→ **Your objective**
Copy word for word the stretch of the material from the line containing "Describe the element" through the end of the material, leaving the pictures out of your answer.
══ Material supplied ══
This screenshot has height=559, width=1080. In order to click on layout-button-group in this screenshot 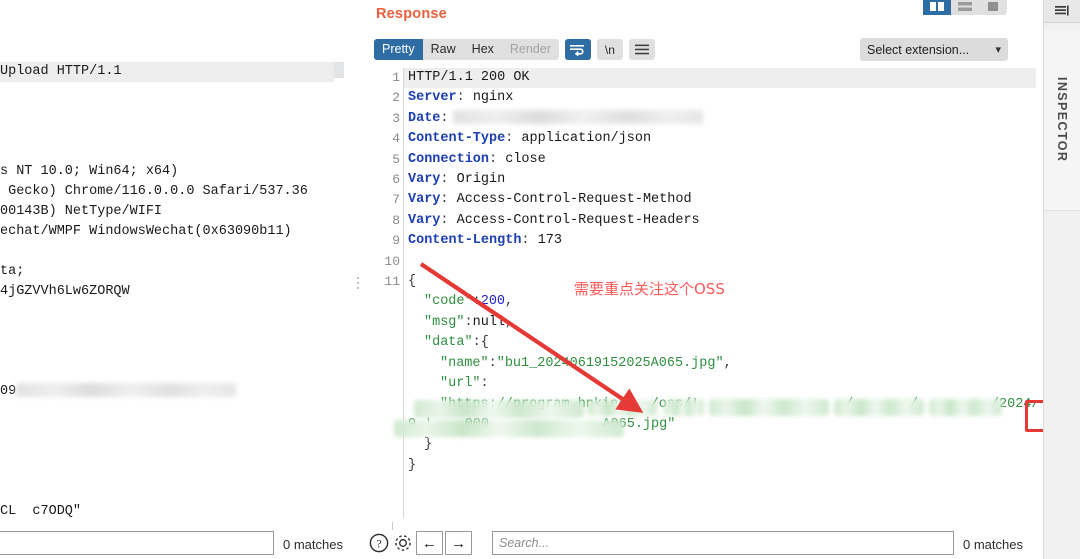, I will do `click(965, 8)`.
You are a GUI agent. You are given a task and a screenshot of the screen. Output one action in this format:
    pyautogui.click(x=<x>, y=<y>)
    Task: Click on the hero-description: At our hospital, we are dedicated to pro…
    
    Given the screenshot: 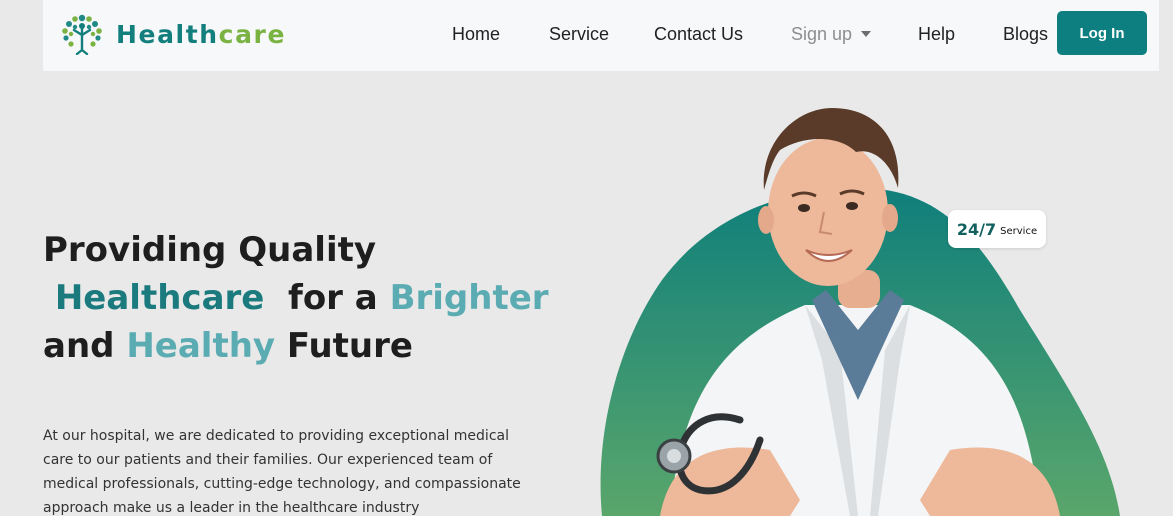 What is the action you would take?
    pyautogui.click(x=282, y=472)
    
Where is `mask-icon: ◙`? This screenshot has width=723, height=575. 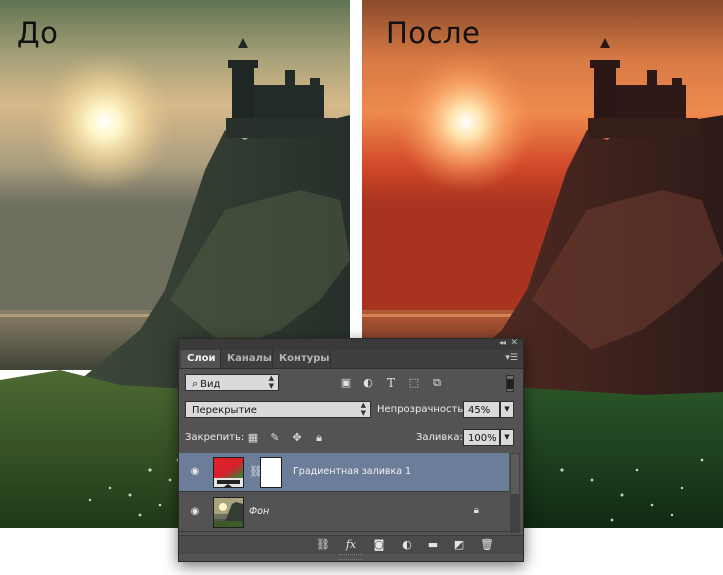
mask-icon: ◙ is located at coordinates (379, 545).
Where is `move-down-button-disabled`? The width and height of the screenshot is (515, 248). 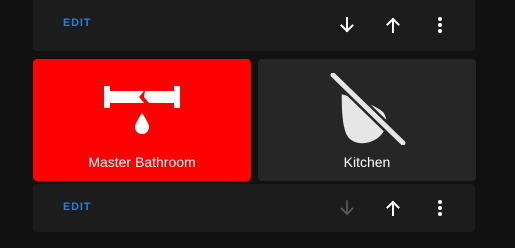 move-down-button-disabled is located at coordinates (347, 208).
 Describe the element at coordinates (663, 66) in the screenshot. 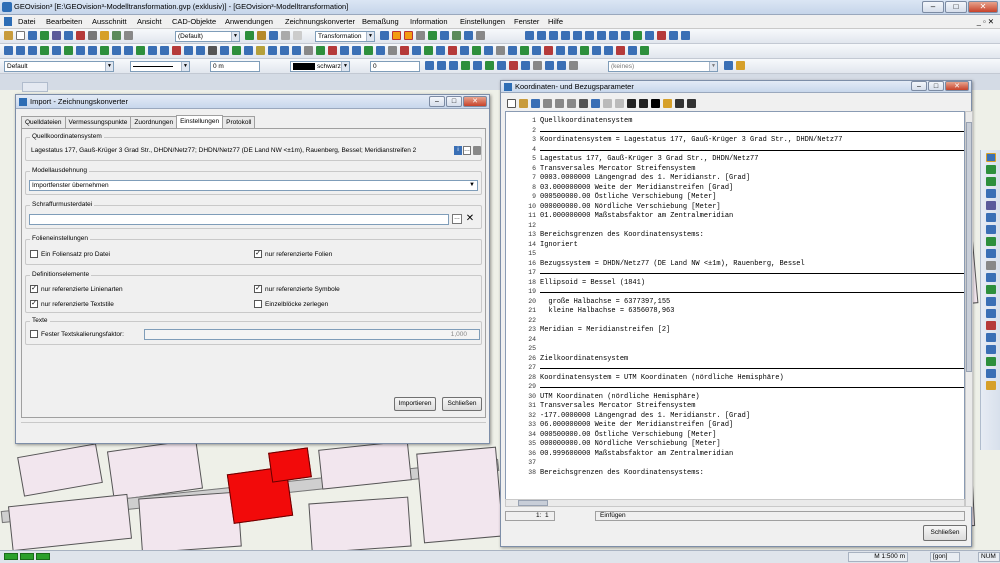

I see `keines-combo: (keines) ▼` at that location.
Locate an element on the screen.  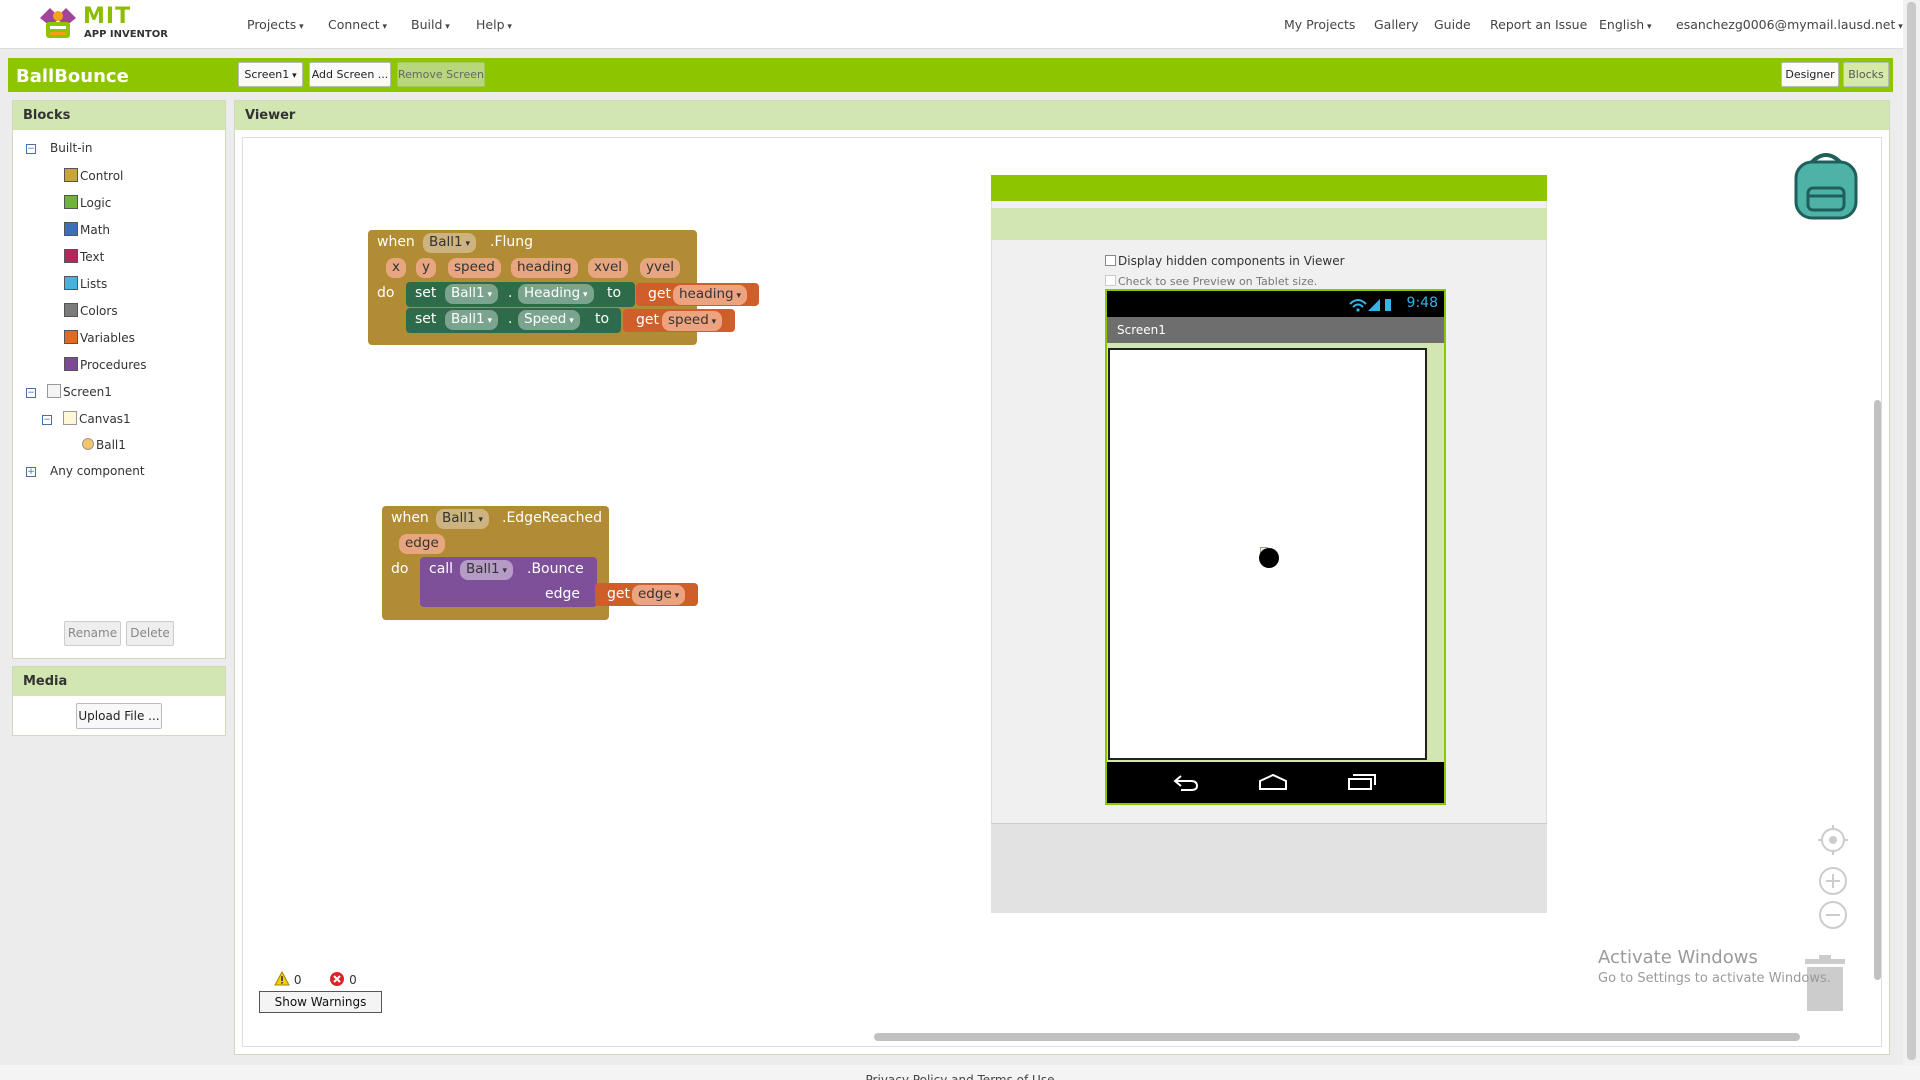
═══
→ **Exercise answer**
 Describe the element at coordinates (663, 66) in the screenshot. 

I see `keines-combo: (keines) ▼` at that location.
Locate an element on the screen.  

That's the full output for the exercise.